Richard Hawley: Lady's Bridge
Mute

It's hard to imagine Hawley could possibly match 2006's magnificent (and Mercury Music Prize-nominated) Coles Corner yet he may have done exactly that with Lady's Bridge. Classic tunes just seem to effortlessly pour forth from the Sheffield troubadour's soul, and the new disc presents eleven of them for our collective entrancement. Perhaps Hawley's secret is that he avoids getting bogged down in obsessive self-analysis (“I write songs and I play guitar, that's it. There isn't any mystery to it,” he says) and just gets on with it, spinning one magical tune after another. In fact, the perfectly-crafted material is so seductive, one sometimes underacknowledges its serious and intensely personal lyrical dimension (consider, for example, the mournful ballad “Our Darkness”: “I'm hoping that someone will find me / I got no one to love”). That Hawley's father, Dave, lost a three-year battle with cancer during the recording process certainly may be a factor.

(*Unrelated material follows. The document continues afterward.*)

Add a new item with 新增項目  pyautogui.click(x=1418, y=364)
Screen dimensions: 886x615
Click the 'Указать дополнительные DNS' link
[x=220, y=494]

The album's anything but dour and one-dimensional, however. There are numerous upbeat moments (the rollicking skiff shuffle “Serious” and the even more hyper “I'm Looking for Someone to Find Me”) and dreamy ballads too (the chiming “Lady Solitude,” elegant “Lady's Bridge,” and hushed closer “The Sun Refused to Shine”). “Valentine” is as powerful and perfect an opener as Coles Corner's title track. The new song is Hawley in Roy Orbison mode reaching for the stars with a string-drenched ballad that explodes into choruses laced with a grandeur that matches the longing of its narrator (“Now you're not here anymore / Not any more”). The intensity subsides for the peaceful swing of “Roll River Roll” where Hawley's subdued voice waxes philosophical while a bluesy piano solos and strings cascade. Once again, the song is so pretty and unassuming, it's easy to miss the fact that it's essentially a longing for death's release (“Let it take me, free and unchain me”). Elsewhere, a proud cowboy, banished from society for deeds unstated, sleeps under the stars in the lonesome shuffle “Dark Road” with a twanging guitar his sole mistress, while the suitably wistful “The Sea Calls” draws a shipmate away from his lover. The gorgeous anthem “Tonight the Streets Are Ours” explodes with an exuberant longing for freedom that would make Springsteen envious (“Tonight - the streets are ours / And these lights in our hearts they tell no lies”). Everything about the song's glorious: its joyous spirit, the wall-of-sound arrangement, the explosive bridge, and its perfect three-minute running time. If Coles Corner was judged Mercury Music Prize-worthy, there's nothing to suggest Lady's Bridge shouldn't be deemed a contender too.